The planes were used extensively last summer in the Pacific Northwest and California, including the Carlton Complex fires and others in Central Washington.

Company officials expect to bring 17 mechanics and five management personnel with them, and will be hiring additional mechanics and some pilots, said Todd Woodard, a spokesman for the airport.

“They chose Spokane because of the highly trained and qualified workforce for mechanics and technicians,” he said. The company will bring three Avro RJ85s, regional commercial jets that have been retrofitted with external tanks for fire retardant and water, and one amphibious Bombardier CL-415, a high-wing turboprop that can scoop water out of a lake or other large body of water and mix it with retardant in flight before dropping it on a fire.

Aero-Flite, which will pay $170,000 a year to the airport for rent, will occupy a building previously used by the Washington National Guard as a hangar for its search-and-rescue helicopters and offices for its military units before it relocated in 2006, said Larry Krauter, the airport chief executive officer. The 50,000-square-foot building is west of the hangars used by companies that paint aircraft.

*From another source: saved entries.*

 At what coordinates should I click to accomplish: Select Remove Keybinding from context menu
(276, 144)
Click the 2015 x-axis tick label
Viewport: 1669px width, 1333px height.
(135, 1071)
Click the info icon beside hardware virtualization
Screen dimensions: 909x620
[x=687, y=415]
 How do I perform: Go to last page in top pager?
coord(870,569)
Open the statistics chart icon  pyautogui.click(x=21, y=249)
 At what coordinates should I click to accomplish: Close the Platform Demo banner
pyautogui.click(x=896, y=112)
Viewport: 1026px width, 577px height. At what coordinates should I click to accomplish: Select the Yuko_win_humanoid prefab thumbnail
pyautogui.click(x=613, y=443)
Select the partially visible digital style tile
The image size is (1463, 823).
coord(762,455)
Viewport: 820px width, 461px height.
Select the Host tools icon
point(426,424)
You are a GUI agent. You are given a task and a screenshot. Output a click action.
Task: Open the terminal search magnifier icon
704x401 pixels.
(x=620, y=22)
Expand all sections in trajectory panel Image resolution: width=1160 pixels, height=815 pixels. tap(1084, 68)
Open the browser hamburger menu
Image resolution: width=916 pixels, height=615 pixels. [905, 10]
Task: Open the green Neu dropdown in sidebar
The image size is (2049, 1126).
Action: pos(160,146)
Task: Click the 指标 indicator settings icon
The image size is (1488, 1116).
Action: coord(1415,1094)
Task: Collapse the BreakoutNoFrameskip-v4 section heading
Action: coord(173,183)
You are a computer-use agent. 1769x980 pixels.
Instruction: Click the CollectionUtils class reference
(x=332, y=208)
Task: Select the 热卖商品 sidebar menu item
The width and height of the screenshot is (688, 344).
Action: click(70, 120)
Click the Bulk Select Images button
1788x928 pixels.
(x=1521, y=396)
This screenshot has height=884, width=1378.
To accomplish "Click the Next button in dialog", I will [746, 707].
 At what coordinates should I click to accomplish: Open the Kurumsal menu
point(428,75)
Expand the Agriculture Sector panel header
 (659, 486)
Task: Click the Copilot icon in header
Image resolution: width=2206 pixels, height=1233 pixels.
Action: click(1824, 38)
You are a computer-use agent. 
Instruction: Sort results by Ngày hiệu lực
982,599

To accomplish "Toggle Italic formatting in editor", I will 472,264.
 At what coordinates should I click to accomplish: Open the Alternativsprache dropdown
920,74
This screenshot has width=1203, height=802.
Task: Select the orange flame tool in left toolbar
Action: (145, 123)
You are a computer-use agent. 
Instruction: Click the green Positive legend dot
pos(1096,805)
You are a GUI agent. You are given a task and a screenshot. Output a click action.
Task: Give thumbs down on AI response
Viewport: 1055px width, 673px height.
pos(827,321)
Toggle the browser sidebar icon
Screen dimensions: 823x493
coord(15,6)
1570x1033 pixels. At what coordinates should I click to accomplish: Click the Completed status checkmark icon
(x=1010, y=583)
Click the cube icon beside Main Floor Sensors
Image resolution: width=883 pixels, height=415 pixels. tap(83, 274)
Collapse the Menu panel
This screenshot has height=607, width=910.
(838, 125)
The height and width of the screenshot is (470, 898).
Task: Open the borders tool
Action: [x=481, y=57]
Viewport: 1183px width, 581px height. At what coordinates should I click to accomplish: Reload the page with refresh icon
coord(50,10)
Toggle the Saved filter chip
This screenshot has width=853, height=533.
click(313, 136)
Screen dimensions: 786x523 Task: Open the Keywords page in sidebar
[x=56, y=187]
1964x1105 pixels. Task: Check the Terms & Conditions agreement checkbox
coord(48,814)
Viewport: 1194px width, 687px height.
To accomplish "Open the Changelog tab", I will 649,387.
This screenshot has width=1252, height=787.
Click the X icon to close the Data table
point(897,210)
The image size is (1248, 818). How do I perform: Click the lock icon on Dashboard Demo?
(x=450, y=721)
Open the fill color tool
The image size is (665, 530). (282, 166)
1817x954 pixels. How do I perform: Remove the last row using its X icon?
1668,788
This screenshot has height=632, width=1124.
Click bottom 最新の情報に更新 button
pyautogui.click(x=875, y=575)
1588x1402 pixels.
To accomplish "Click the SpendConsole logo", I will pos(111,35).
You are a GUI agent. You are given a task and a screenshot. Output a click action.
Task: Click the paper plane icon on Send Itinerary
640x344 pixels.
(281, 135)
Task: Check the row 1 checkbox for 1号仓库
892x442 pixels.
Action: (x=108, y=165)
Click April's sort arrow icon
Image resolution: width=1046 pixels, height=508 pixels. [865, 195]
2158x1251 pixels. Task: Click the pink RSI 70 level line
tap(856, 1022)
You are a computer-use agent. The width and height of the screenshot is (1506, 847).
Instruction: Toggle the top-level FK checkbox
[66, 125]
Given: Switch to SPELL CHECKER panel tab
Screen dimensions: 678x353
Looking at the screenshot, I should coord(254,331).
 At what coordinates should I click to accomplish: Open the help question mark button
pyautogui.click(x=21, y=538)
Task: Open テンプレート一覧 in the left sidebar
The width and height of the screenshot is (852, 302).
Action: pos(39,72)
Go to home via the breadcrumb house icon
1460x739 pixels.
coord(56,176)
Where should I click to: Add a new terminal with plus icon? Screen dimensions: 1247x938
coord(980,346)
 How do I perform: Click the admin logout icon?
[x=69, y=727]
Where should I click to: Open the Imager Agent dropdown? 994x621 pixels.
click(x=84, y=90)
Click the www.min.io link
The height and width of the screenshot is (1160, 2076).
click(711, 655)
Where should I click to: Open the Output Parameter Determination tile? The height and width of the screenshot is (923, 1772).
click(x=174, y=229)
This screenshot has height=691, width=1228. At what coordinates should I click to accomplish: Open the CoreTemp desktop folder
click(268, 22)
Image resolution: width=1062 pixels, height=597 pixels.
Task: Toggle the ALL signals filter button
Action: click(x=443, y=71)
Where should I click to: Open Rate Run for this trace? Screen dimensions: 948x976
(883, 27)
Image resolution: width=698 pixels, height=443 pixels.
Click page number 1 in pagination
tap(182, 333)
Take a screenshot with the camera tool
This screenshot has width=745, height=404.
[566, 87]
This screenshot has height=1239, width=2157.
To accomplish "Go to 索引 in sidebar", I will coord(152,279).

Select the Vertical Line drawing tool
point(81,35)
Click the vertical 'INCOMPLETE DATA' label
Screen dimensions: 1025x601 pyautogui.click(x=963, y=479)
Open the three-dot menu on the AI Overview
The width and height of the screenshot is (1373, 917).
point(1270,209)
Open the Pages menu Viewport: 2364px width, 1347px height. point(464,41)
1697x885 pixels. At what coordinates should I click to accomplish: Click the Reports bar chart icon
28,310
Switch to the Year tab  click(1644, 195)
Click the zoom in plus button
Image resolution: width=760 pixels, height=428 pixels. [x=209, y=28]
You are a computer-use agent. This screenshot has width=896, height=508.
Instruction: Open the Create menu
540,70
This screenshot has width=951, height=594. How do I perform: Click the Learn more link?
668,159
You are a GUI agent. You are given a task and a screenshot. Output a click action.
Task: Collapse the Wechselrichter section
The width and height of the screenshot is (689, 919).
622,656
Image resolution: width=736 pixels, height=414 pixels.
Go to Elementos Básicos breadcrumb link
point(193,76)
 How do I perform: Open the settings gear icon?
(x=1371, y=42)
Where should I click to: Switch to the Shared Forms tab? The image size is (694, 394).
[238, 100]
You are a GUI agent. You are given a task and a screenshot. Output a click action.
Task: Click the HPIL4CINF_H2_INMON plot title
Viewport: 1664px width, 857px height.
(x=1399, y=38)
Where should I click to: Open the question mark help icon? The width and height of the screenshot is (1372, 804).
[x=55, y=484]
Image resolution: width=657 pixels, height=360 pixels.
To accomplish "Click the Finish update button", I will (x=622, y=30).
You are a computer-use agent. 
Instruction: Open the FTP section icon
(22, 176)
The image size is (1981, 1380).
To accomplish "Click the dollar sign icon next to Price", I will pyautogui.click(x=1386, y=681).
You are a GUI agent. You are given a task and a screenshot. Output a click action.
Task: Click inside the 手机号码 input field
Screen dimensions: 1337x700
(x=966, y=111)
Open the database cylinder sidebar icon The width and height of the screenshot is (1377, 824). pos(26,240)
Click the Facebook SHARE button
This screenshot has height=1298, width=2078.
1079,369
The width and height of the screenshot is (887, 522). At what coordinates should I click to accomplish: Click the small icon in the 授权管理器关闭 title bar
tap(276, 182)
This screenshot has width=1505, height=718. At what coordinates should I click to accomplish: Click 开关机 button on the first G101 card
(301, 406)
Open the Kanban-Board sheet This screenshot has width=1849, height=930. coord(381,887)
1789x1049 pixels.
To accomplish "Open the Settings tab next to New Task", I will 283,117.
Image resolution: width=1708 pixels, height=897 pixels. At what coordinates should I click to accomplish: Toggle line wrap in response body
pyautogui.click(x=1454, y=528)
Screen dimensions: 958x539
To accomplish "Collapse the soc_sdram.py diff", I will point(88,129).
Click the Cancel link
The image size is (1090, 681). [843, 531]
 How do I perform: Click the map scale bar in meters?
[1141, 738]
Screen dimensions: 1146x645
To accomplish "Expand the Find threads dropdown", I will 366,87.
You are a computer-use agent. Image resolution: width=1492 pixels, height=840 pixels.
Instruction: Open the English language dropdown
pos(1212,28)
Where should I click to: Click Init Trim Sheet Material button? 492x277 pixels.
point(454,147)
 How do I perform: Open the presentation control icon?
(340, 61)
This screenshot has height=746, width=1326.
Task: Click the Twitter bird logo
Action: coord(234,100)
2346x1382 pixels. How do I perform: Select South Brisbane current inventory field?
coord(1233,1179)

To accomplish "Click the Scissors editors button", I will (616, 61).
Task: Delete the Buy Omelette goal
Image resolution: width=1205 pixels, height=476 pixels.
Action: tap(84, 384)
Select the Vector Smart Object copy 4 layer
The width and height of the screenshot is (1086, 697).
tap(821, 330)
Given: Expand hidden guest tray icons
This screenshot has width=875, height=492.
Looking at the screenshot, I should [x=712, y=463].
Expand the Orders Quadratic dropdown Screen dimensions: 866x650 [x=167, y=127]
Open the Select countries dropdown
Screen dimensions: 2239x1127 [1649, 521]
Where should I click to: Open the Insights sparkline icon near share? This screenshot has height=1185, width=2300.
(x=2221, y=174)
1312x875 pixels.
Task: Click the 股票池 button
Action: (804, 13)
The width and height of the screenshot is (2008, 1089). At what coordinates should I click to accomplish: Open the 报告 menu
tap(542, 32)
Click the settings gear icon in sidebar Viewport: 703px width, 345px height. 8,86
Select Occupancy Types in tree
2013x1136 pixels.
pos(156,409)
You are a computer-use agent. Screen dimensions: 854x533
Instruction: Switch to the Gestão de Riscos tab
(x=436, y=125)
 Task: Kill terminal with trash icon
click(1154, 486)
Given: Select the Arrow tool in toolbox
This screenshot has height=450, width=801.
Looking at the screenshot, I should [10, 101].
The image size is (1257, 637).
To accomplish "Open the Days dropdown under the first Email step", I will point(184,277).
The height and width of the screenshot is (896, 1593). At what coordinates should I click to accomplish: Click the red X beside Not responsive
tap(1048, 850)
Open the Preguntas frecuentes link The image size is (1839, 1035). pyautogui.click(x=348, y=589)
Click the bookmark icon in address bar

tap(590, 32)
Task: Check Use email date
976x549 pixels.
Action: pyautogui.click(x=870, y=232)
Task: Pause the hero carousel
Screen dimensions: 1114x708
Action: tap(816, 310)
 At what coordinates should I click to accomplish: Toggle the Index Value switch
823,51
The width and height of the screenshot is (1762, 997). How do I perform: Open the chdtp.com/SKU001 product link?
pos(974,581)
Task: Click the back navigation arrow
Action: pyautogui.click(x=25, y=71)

Aero-Flite bills itself as the largest private operator of water-scooping aircraft in North America. It was founded in 1963 and is owned by Conair Group Inc., a Canadian aerospace company based in Abbotsford, B.C. Relocating from Kingman, Arizona, to Spokane brings the company closer to its corporate headquarters, Krauter said. The airport has leased facilities to Conair in the past for other operations.

Inslee will be on hand for the announcement, and Alex Pietsch, director of the governor’s aerospace office, said the Aero-Flite relocation is in line with the state’s strategy to expand aerospace jobs. A key goal now that Boeing has committed to expand in the Puget Sound is to diversify beyond commercial aircraft production and increase the number of maintenance, repair and operations, or MRO, companies, Pietsch said.

“That’s a niche Spokane has, and can continue to grow,” he said. The state also has MRO companies in Everett and Moses Lake.

“It’s a huge win, and I think it’s an opportunity for the state to grow its place in that area,” Pietsch said.


- Source:  http://www.spokesman.com


The Bombardier CL-415 is an amphibious turboprop capable of scooping and dropping up to 1,600 gallons of water.


The Avro RJ85s are regional commercial jets that have been retrofitted with external tanks for water and retardant.